Listed entries:
# # #
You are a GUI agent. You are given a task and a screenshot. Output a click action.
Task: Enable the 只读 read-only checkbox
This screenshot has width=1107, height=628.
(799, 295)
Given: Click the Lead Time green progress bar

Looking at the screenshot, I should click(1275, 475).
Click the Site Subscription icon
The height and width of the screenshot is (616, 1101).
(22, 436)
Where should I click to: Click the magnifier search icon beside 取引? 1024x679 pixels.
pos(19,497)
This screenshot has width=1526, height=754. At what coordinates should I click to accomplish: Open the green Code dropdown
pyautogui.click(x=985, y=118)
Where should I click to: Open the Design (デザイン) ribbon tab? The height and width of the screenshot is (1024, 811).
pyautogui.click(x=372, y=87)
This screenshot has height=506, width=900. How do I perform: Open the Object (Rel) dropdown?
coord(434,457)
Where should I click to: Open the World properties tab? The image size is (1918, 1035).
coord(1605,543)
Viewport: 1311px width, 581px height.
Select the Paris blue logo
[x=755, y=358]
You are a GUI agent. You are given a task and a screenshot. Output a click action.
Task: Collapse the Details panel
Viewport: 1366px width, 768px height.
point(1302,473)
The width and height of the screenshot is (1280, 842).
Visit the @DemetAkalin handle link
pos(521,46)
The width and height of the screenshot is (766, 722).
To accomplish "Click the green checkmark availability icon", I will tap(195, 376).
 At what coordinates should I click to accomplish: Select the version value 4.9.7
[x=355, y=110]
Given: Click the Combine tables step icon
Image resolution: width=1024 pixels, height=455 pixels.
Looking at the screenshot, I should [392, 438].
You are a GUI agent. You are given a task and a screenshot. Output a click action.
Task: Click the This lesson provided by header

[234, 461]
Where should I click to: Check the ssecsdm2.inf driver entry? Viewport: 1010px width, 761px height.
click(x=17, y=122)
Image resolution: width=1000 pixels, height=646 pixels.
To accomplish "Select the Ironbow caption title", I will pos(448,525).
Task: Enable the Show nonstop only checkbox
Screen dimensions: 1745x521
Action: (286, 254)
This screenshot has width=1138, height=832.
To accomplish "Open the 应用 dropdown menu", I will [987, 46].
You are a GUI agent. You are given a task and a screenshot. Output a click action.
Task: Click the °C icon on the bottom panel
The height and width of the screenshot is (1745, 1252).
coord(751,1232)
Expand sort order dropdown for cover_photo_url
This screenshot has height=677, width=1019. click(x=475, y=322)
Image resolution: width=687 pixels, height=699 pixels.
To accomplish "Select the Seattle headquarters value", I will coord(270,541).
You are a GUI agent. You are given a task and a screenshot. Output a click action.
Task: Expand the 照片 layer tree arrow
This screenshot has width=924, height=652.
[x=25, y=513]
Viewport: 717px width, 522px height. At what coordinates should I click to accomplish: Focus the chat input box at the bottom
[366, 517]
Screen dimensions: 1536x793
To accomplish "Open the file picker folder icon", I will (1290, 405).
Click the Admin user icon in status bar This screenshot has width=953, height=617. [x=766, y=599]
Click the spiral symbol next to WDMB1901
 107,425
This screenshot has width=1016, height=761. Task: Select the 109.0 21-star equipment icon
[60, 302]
# # #
Exercise:
Every line of the data above should be retyped precisely.

Reply to the exercise:
You are a GUI agent. You are given a task and a screenshot. Output a click action.
Task: Enable the 只读 read-only checkbox
This screenshot has width=1107, height=628.
(799, 295)
Given: Click the Lead Time green progress bar

Looking at the screenshot, I should click(1275, 475).
Click the Site Subscription icon
The height and width of the screenshot is (616, 1101).
(22, 436)
Where should I click to: Click the magnifier search icon beside 取引? 1024x679 pixels.
pos(19,497)
This screenshot has width=1526, height=754. At what coordinates should I click to accomplish: Open the green Code dropdown
pyautogui.click(x=985, y=118)
Where should I click to: Open the Design (デザイン) ribbon tab? The height and width of the screenshot is (1024, 811).
pyautogui.click(x=372, y=87)
This screenshot has height=506, width=900. How do I perform: Open the Object (Rel) dropdown?
coord(434,457)
Where should I click to: Open the World properties tab? The image size is (1918, 1035).
coord(1605,543)
Viewport: 1311px width, 581px height.
Select the Paris blue logo
[x=755, y=358]
You are a GUI agent. You are given a task and a screenshot. Output a click action.
Task: Collapse the Details panel
Viewport: 1366px width, 768px height.
point(1302,473)
The width and height of the screenshot is (1280, 842).
Visit the @DemetAkalin handle link
pos(521,46)
The width and height of the screenshot is (766, 722).
To accomplish "Click the green checkmark availability icon", I will tap(195, 376).
 At what coordinates should I click to accomplish: Select the version value 4.9.7
[x=355, y=110]
Given: Click the Combine tables step icon
Image resolution: width=1024 pixels, height=455 pixels.
Looking at the screenshot, I should [392, 438].
You are a GUI agent. You are given a task and a screenshot. Output a click action.
Task: Click the This lesson provided by header

[234, 461]
Where should I click to: Check the ssecsdm2.inf driver entry? Viewport: 1010px width, 761px height.
click(x=17, y=122)
Image resolution: width=1000 pixels, height=646 pixels.
To accomplish "Select the Ironbow caption title", I will pos(448,525).
Task: Enable the Show nonstop only checkbox
Screen dimensions: 1745x521
Action: (286, 254)
This screenshot has width=1138, height=832.
To accomplish "Open the 应用 dropdown menu", I will [987, 46].
You are a GUI agent. You are given a task and a screenshot. Output a click action.
Task: Click the °C icon on the bottom panel
The height and width of the screenshot is (1745, 1252).
coord(751,1232)
Expand sort order dropdown for cover_photo_url
This screenshot has height=677, width=1019. click(x=475, y=322)
Image resolution: width=687 pixels, height=699 pixels.
To accomplish "Select the Seattle headquarters value", I will coord(270,541).
You are a GUI agent. You are given a task and a screenshot. Output a click action.
Task: Expand the 照片 layer tree arrow
This screenshot has width=924, height=652.
[x=25, y=513]
Viewport: 717px width, 522px height. At what coordinates should I click to accomplish: Focus the chat input box at the bottom
[366, 517]
Screen dimensions: 1536x793
To accomplish "Open the file picker folder icon", I will (1290, 405).
Click the Admin user icon in status bar This screenshot has width=953, height=617. [x=766, y=599]
Click the spiral symbol next to WDMB1901
 107,425
This screenshot has width=1016, height=761. Task: Select the 109.0 21-star equipment icon
[60, 302]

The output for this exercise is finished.